TASK PROMPT →
Copy each of the records below word for word, omitting the pictures.

INPUT ROWS →
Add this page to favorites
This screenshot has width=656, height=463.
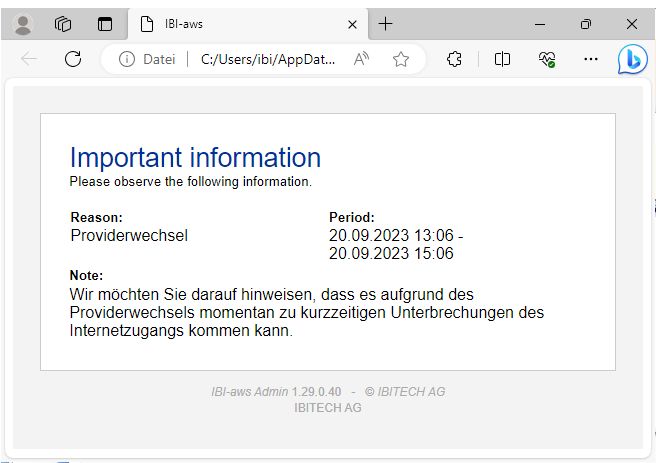point(401,59)
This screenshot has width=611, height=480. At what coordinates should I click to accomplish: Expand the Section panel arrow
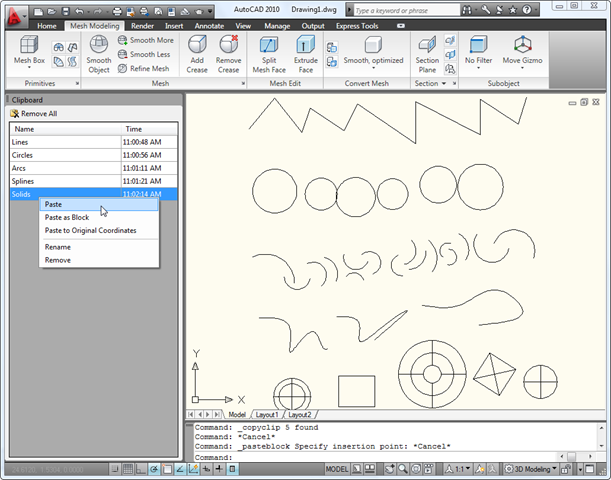(443, 84)
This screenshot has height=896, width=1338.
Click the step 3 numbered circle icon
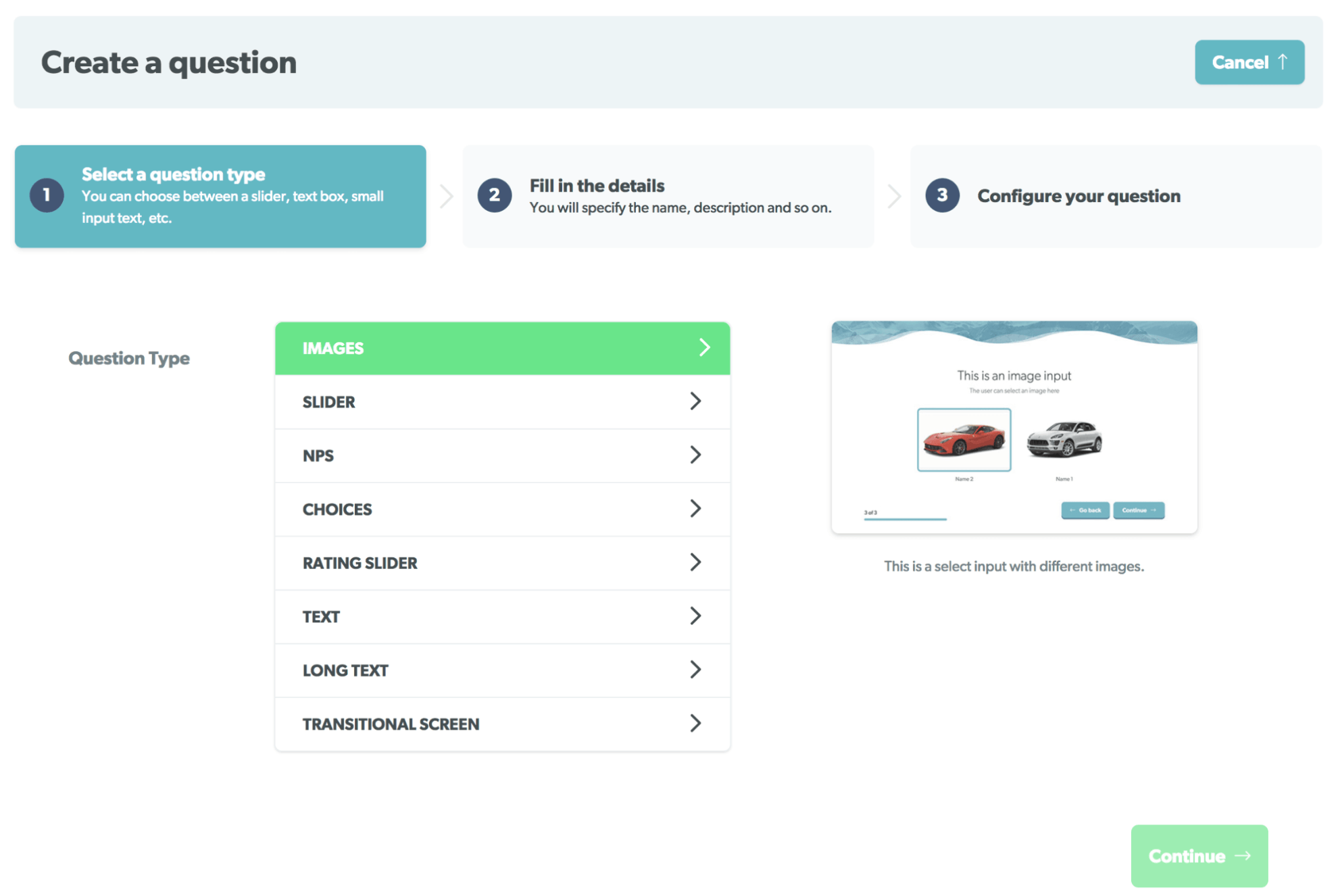942,195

WRITTEN SOLUTION →
Add this page to favorites
This screenshot has width=656, height=463.
point(401,59)
This screenshot has width=611, height=480. At what coordinates should I click to accomplish: Expand the Section panel arrow
(443, 84)
This screenshot has height=896, width=1338.
Click the step 3 numbered circle icon
942,195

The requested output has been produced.